В глазах Марины прозвенел новый вопрос, но она не успела его задать.
– Да, я все еще люблю ее. И похоже, что это никогда не пройдет. Но для того чтобы быть вместе, надо верить, что это возможно. А с ней… Я не верю. Больше не верю.
– А со мной? – Выдохнула Марина.
– А с тобой я хочу попытаться. За те месяцы, что мы провели вместе, я поняла, что совсем не знала тебя раньше. Помнишь? "Ты выдумал меня, такой на свете нет". Да, я выдумала тебя и полюбила то, что придумала. Но кроме этого было что-то еще, что-то едва уловимое, что осталось до сих пор и никогда не переставало быть. Может быть, это и есть любовь. А может быть, я снова что-то себе придумываю. Но то, что я чувствую, когда ты рядом, стоит того, чтобы попытаться.
– И ты не боишься? – Покачала головой Марина.
– Я устала бояться, – Усмехнулась Женька. – Может быть, ты снова сделаешь мне больно. А может, я тебе. А может, мы будем жить долго и счастливо и умрем в один день. Я не знаю этого, и никто не даст мне гарантий.
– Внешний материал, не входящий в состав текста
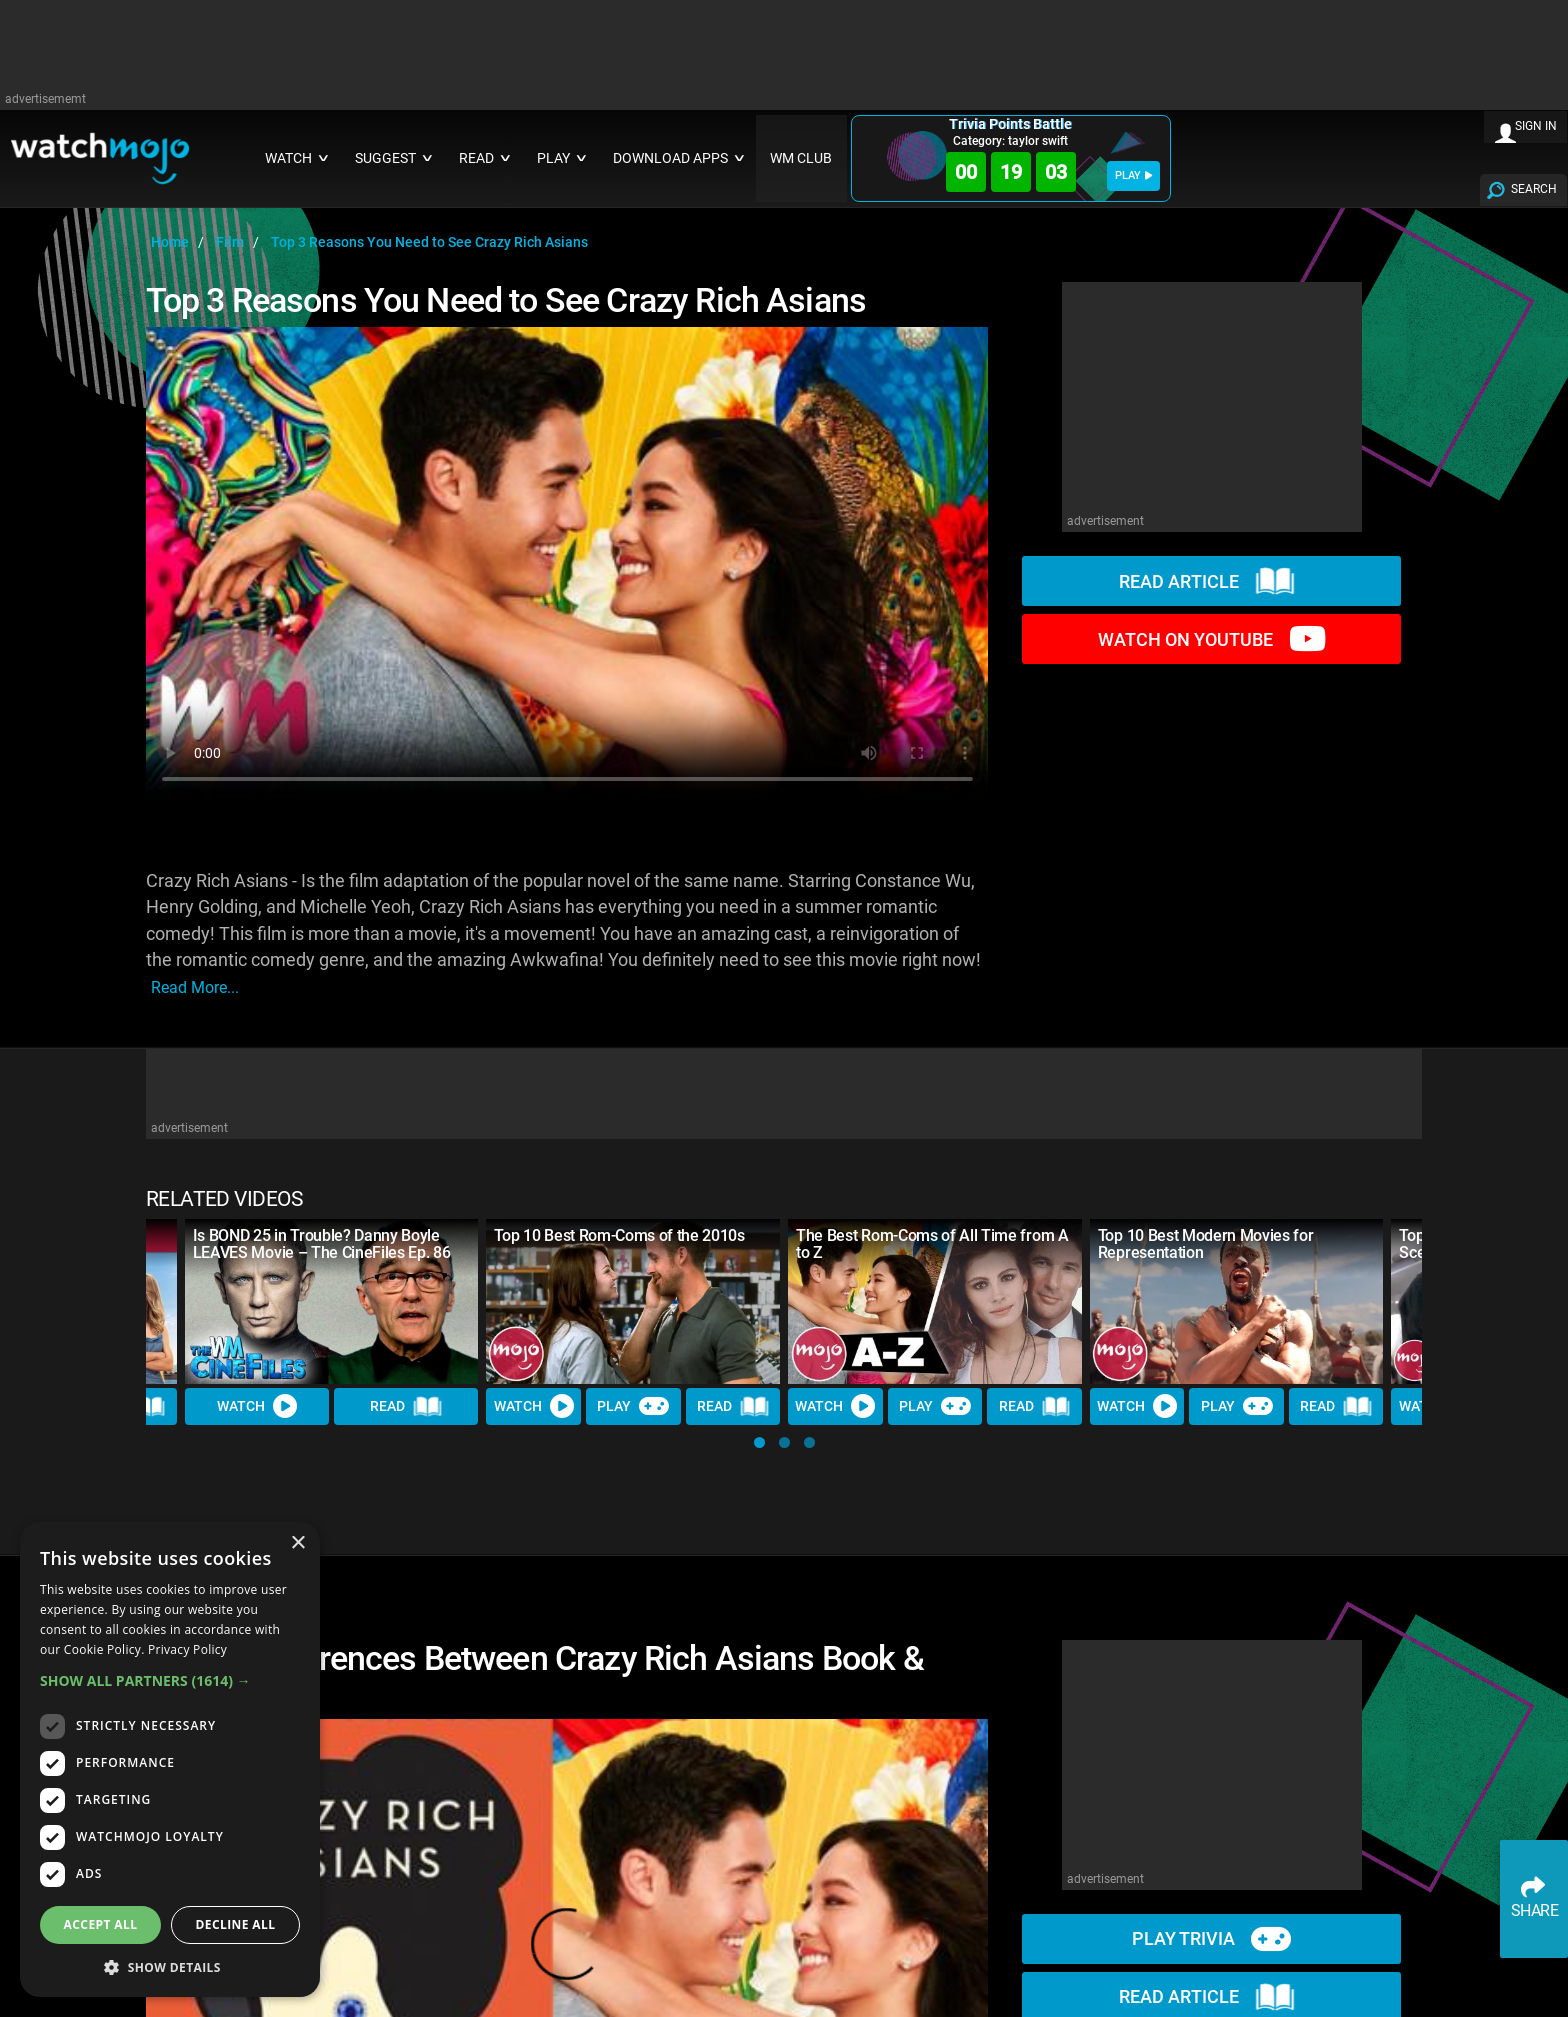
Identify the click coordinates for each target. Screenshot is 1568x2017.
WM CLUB (801, 158)
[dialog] (170, 1759)
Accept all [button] (101, 1924)
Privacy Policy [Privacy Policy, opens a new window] (187, 1649)
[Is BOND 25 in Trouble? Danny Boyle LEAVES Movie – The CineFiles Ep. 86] (332, 1301)
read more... (195, 987)
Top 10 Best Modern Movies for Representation (1206, 1244)
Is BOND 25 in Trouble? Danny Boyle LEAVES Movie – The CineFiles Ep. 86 (322, 1244)
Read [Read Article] (406, 1408)
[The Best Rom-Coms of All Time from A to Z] (935, 1301)
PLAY (1133, 175)
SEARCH (1534, 189)
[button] (759, 1442)
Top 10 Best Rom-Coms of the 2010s (619, 1235)
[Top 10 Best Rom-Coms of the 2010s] (633, 1301)
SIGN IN (1536, 126)
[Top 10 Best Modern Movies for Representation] (1237, 1301)
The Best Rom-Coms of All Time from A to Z (932, 1244)
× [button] (297, 1543)
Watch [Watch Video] (257, 1407)
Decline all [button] (236, 1924)
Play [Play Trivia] (633, 1407)
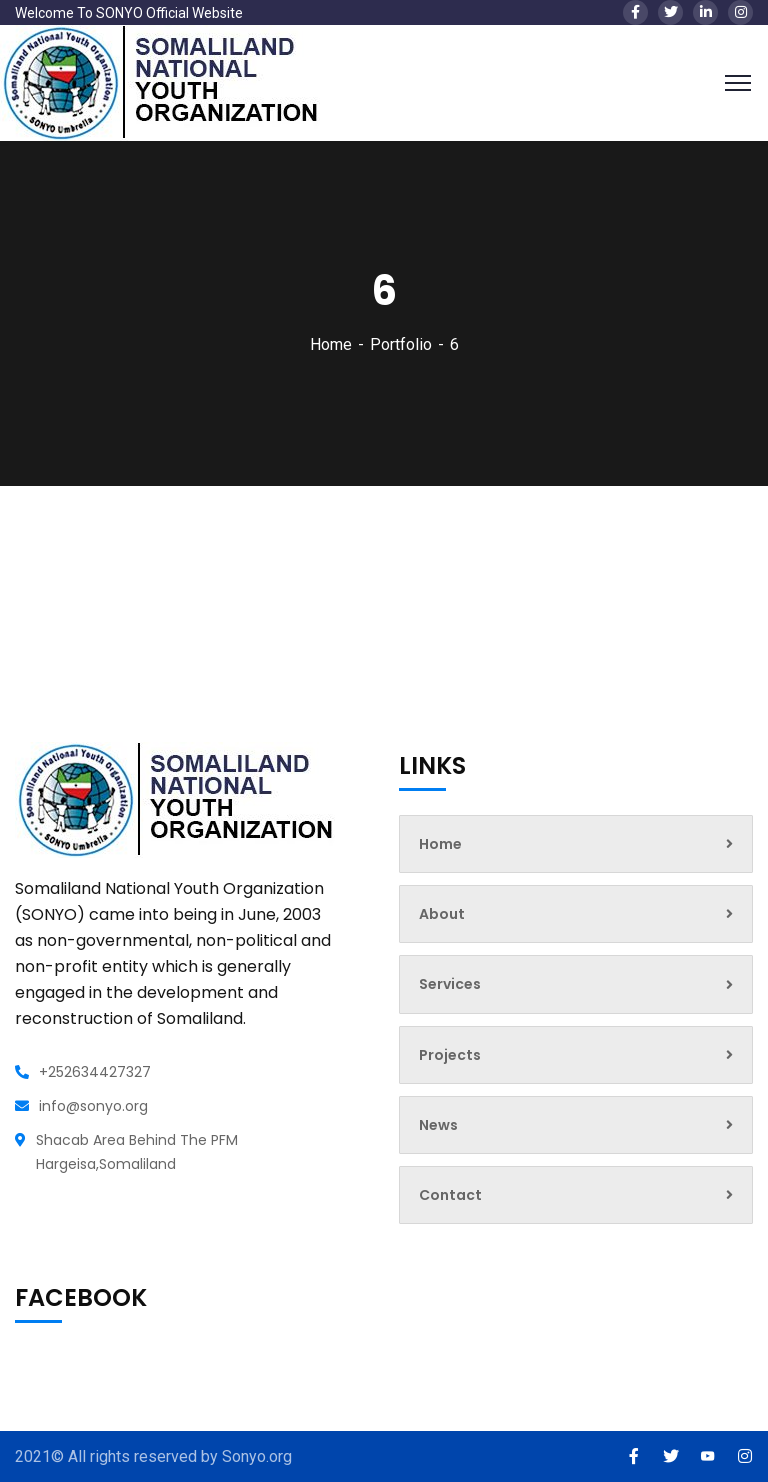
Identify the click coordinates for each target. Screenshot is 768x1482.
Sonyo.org (257, 1456)
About (576, 914)
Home (331, 344)
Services (576, 984)
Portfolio (401, 344)
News (576, 1125)
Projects (576, 1055)
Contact (576, 1195)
Она встала, прислушиваясь, и протянула ладонь.
– Я приглашаю тебя на танец.
Так легко уступить Напору дня, Когда угар безумного мира Не касается нас.
В этот волшебный миг Я словно открытая книга: Этому неутомимому воину достаточно Просто быть с тобой.
Они словно танцевали втроем – где-то рядом, едва слышно, разливался голос вечного и тягучего Элтона Джона. Марина запустила руки под Женькин пиджак, и сомкнула их на талии, прижимаясь ближе и ближе.
Ты чувствуешь мою любовь сегодня?
Это то, чем мы живем сейчас.
Этому очарованному страннику достаточно того,
Что мы смогли зайти так далеко.
Ты чувствуешь мою любовь сегодня?
Она сладко спит рядышком.
И королю, и бродяге только это и нужно,
Чтобы верить в возможность счастья.
Они шептали друг другу что-то в приоткрытые губы, они не открывали глаз, боясь, что с приходом света растает сказка. В эти секунды они верили обе.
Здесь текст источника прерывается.